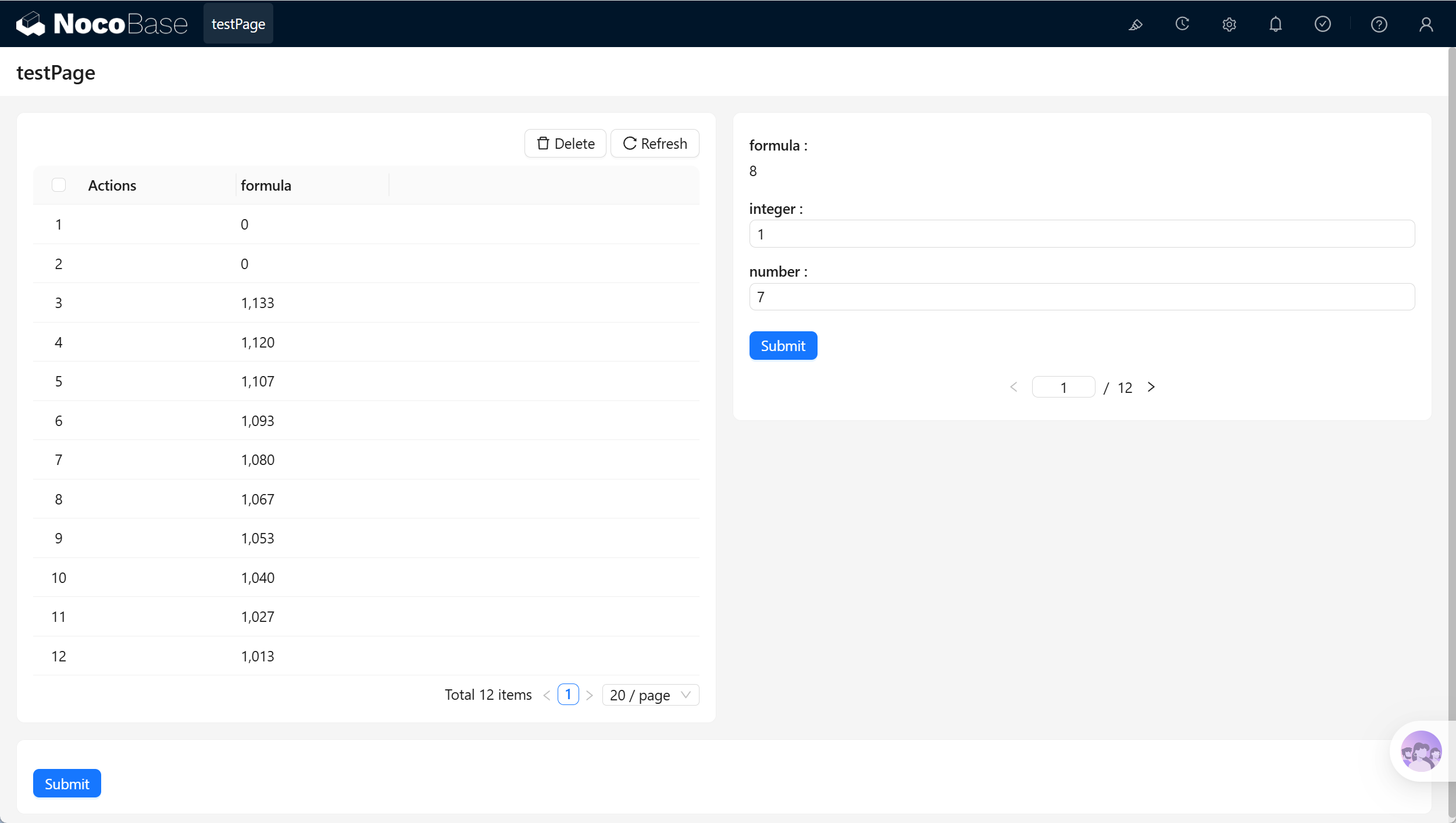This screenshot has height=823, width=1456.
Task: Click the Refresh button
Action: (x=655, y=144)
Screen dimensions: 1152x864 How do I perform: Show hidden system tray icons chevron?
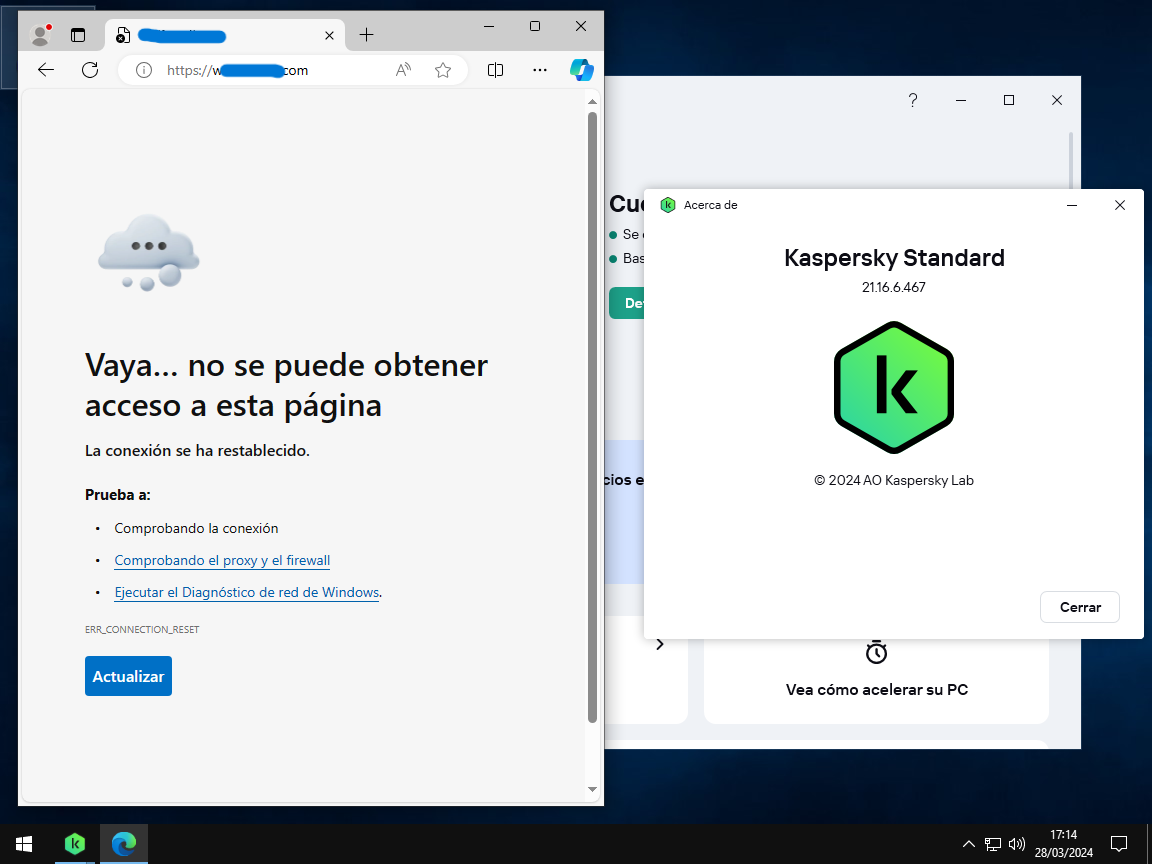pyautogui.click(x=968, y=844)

Aim of the task »
Begin at the line that contains "Screen dimensions: 1152x864" and transcribe every line through the end of the listing, exactly as written. Omit the pictures.

Exercise solution »
Screen dimensions: 1152x864 How do I perform: Show hidden system tray icons chevron?
pyautogui.click(x=968, y=844)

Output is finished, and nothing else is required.